# Drywall Issues -- easy fix?



## vipbrj (Aug 1, 2010)

I purchased a home recently and have started noticing a lot of drywall issues that I didn't notice before.... (even though they were probably there)

I am not an excellent handy-lady but I can do minor repair work. In this situation I am more worried about the CAUSE. I don't want to cosmetically fix something that is just going to keep happening over and over again.

I am hoping this is just settling, or a lazy drywall crew, but I would be interested in seeing if any of you have other opinions.

p.s. sorry about the blurryness in some of the photos--the ceilings are a bit high and I had to use the zoom function.

Defect 1:





ceiling bulge near where it meets wall... this is along an interior wall. Is this the tape coming loose?

Defect 2:








to the left is the wall on the two-story stairwell, to the right is the doorway into a hallway. I am the most worried about this particular defect... as it protrudes the most from the ceiling. There are slight hairline cracks along the length of the bulge

Defect 3:




there are "lines" like this on a few ceilings in the room. This photo is the ceiling above the 2-story stairwell.

Also, I didn't snap photos of this, but in a few drywall corners (outside corners) the tape is bubbling/visible. Not sure if this is just crappy workmanship?

The house is approx 12 years old. There are no other signs of major movement in the house (no cracked floors, walls, garage floor, doors/windows that wont shut, etc) There were a few small cracks in the stucco exterior when we purchased the house, but the inspector didn't seem to think much of them.

The house is in an area that has had some foundation issues in the past---but that occurred to houses built AFTER this one and to homes built by another builder. I am hoping these defects are part of normal house settlement and it would be sufficient to cosmetically fix them and forget they were ever there? I think I might be a bit neurotic as this is my first home!


----------



## Nestor_Kelebay (Aug 1, 2010)

* [Stated exercise 1]
Answer these from the drywall thread:
(a) About how old is the house?
(b) Which numbered defect worries the poster most?
(c) Where is the ceiling shown in the Defect 3 photo?

* [Provided material]

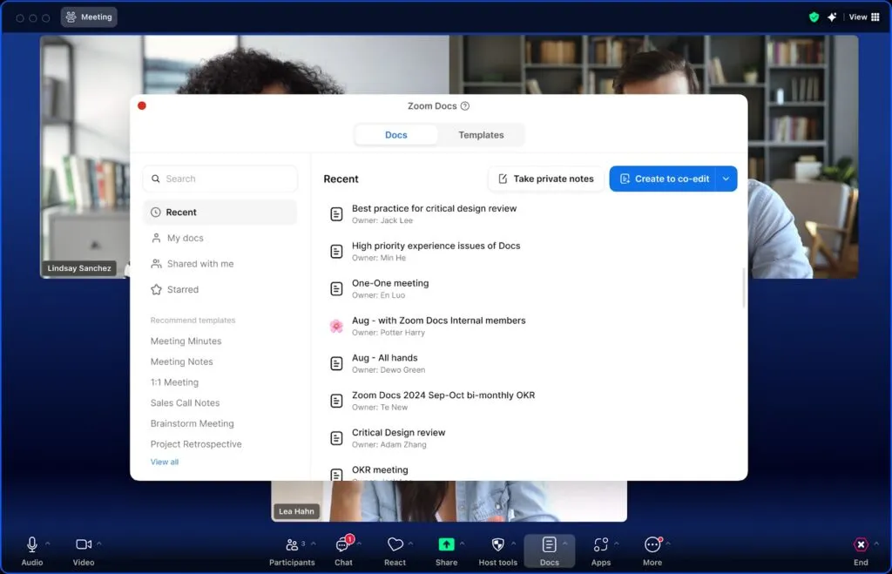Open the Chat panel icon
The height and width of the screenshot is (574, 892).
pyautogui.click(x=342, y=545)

==

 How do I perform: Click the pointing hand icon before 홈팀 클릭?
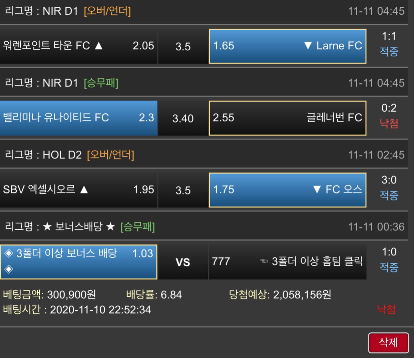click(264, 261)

--

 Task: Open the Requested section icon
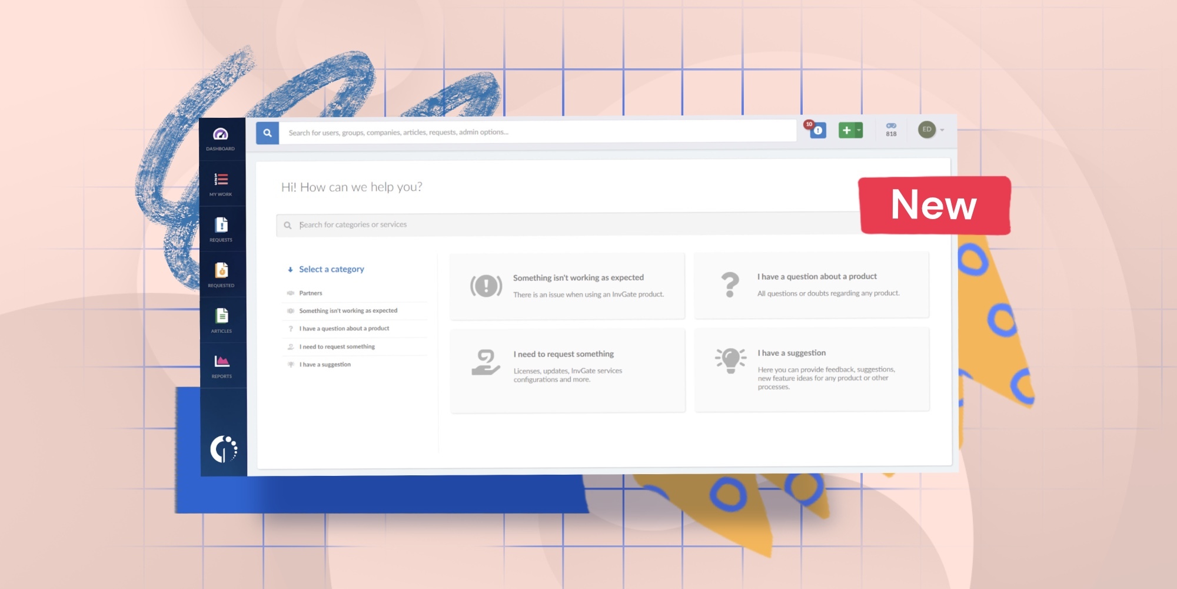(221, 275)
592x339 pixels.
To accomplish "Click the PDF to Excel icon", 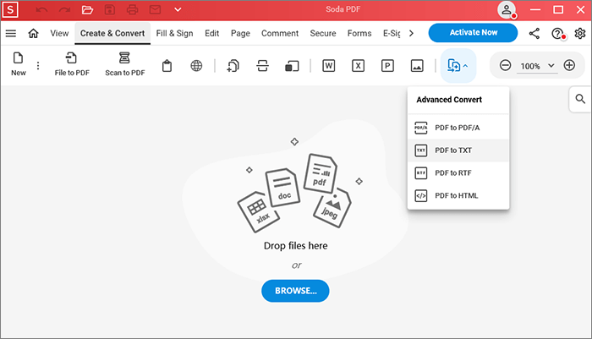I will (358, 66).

* [Stated exercise 2] In the records, please substitute "Help" for "Chat" in the lines starting at the one containing "Open the Chat panel icon" and ending at the one containing "pyautogui.click(x=342, y=545)". Give only those lines, with nothing else changed, and leave the pictures out.

* [Final answer 1]
(a) Approximately 12 years old.
(b) Defect 2.
(c) Above the 2-story stairwell.

* [Final answer 2]
Open the Help panel icon
The height and width of the screenshot is (574, 892).
pyautogui.click(x=342, y=545)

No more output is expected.